Lots of people will say that the ball should be perfectly smooth and shiny, like a marble. I think this is probably most people’s first thought about what a “perfect” ball looks like. This is very aesthetically pleasing and “pure” in a mathematical sense, so you might think that a designer’s goal is to create a game that is close to a perfect sphere as possible. No sharp edges anywhere (wouldn’t want anyone to get hurt). We can roll it on a table in a straight line and it will reach its destination super predictably. A paragon of design that will have players playing this fighting game for years to come, knowing all their decisions were projected against a perfect sphere.

That is… until you realize that this ball is incapable of damaging someone. Remember, your goal is to do damage to someone (or prevent against damage) by using this ball, and unless you throw it really hard at someone’s forehead, nobody’s going to be getting hurt from a perfectly round metal ball being rubbed up against their skin. You might look at the ball and say “that sure is pretty”, but nobody will play this fighting game. No moments of unpredictability can happen as you roll the ball down the table. Every match feels and looks the same, no matter what angle you hold it.

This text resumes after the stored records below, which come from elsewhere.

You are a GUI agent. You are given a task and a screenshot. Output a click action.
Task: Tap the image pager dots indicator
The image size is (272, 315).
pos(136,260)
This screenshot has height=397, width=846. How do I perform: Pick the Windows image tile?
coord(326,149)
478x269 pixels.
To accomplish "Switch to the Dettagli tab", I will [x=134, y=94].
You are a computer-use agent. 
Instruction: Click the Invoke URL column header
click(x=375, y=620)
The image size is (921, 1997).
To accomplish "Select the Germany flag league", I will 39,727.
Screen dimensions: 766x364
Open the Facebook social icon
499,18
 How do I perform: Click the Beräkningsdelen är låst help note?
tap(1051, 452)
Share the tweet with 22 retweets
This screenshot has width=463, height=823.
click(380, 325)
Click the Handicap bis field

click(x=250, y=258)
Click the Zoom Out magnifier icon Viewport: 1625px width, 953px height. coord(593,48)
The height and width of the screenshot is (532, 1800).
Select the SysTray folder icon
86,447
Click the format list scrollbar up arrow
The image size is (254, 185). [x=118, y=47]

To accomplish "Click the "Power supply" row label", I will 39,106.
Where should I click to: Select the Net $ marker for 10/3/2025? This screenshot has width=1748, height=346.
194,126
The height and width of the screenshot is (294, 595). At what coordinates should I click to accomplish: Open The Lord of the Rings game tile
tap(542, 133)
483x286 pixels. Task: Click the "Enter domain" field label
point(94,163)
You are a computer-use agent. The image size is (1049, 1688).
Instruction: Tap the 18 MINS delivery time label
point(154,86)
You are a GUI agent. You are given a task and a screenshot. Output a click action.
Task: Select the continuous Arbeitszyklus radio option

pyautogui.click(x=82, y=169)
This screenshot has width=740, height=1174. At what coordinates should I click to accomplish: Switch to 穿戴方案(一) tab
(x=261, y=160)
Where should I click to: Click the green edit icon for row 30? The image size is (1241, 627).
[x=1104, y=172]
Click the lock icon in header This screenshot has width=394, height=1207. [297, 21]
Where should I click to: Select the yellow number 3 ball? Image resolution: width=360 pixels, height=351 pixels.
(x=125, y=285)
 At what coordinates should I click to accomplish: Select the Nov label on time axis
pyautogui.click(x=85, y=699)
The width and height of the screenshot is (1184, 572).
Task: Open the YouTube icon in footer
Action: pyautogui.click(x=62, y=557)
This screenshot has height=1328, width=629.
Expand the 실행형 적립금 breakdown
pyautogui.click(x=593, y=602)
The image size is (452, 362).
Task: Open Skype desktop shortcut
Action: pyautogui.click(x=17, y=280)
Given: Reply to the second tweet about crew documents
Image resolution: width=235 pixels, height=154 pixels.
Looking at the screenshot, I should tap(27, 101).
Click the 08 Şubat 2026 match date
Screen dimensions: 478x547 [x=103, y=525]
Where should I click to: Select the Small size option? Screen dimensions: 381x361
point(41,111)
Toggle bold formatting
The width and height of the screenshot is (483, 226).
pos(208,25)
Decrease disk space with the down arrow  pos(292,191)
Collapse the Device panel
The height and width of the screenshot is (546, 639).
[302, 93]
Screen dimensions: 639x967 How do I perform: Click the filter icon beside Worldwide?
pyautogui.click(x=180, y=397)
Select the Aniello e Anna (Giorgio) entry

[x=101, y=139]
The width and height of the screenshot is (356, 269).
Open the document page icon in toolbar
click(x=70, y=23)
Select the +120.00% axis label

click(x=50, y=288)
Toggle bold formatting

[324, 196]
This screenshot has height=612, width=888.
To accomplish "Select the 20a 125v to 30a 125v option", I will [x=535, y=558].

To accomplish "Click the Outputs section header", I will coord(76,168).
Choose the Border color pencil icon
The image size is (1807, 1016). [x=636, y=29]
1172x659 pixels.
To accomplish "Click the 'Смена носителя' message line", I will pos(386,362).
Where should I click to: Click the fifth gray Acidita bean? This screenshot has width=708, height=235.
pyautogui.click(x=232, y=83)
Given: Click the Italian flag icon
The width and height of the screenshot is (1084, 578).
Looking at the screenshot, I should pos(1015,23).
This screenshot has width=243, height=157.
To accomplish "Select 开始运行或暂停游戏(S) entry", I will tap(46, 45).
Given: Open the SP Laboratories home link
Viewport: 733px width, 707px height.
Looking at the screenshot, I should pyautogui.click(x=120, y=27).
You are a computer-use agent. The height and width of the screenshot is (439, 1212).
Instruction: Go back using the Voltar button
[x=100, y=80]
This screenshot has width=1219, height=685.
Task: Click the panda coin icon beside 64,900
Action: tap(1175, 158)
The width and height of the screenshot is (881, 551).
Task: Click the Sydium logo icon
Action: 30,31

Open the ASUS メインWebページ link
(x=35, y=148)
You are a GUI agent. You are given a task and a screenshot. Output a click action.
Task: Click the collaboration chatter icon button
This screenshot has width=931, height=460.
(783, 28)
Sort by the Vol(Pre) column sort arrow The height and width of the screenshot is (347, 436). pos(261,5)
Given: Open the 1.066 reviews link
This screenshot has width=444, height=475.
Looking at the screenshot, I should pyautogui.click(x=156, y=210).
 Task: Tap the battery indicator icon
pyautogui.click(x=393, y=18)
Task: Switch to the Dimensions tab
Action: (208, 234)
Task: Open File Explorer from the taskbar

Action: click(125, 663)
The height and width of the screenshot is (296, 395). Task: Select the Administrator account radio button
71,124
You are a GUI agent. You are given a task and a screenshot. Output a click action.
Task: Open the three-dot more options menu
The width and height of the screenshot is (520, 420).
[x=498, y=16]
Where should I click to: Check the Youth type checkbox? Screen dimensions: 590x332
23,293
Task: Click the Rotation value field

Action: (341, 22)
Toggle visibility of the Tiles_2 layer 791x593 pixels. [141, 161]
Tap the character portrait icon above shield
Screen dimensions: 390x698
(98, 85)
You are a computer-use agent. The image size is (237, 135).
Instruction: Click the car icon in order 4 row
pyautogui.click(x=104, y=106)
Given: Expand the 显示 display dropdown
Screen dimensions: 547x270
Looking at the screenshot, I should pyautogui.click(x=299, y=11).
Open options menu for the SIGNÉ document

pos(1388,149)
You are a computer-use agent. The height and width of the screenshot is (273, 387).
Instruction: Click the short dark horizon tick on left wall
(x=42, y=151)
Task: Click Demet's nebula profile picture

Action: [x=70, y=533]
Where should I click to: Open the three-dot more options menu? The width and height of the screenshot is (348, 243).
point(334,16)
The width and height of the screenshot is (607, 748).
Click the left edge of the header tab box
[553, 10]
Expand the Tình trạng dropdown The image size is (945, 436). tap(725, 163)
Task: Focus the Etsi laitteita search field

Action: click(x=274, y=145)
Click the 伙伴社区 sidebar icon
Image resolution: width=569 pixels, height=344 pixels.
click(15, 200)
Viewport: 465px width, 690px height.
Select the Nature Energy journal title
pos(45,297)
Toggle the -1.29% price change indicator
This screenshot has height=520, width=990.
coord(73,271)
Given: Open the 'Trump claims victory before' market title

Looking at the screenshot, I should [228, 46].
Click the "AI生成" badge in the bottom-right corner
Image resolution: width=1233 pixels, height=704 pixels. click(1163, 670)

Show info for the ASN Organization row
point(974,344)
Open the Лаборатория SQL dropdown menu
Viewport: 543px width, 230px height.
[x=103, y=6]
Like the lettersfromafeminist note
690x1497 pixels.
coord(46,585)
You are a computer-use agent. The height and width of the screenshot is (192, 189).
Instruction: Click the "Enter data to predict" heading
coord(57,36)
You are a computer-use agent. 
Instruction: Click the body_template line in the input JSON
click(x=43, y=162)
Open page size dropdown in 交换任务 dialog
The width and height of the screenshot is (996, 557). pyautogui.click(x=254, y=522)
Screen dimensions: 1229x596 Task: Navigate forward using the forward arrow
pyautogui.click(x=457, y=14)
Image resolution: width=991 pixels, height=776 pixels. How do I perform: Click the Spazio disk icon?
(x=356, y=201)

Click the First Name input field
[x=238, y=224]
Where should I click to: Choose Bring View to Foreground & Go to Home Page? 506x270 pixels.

So, okay, the designer decides to weaponize this ball a bit. We’re playing a fighting game, let’s add the capability to hurt someone. They add a small imperfection to one side of the ball so that if you rub someone’s skin against it, they might become mildly irritated. The clear strategy is to now use this one added tool, since it is the only thing that can hurt someone, but you don’t get too much mileage out of this.

Fair enough, let’s add a few more imperfections. Heck, let’s take one side of the ball and add a spike to it, that’s gonna hurt someone. But like before, we can’t just add one spike, or else it becomes the best strategy. Let’s add one spike to each area (ie, each character) of the ball. Let’s make it the same height, though, so that no matter which side you pick the ball up, you can stab someone the same way. Again… we haven’t really improved our situation, but at least one thing is for sure; our ball is becoming farther and farther away from the perfect sphere we started with.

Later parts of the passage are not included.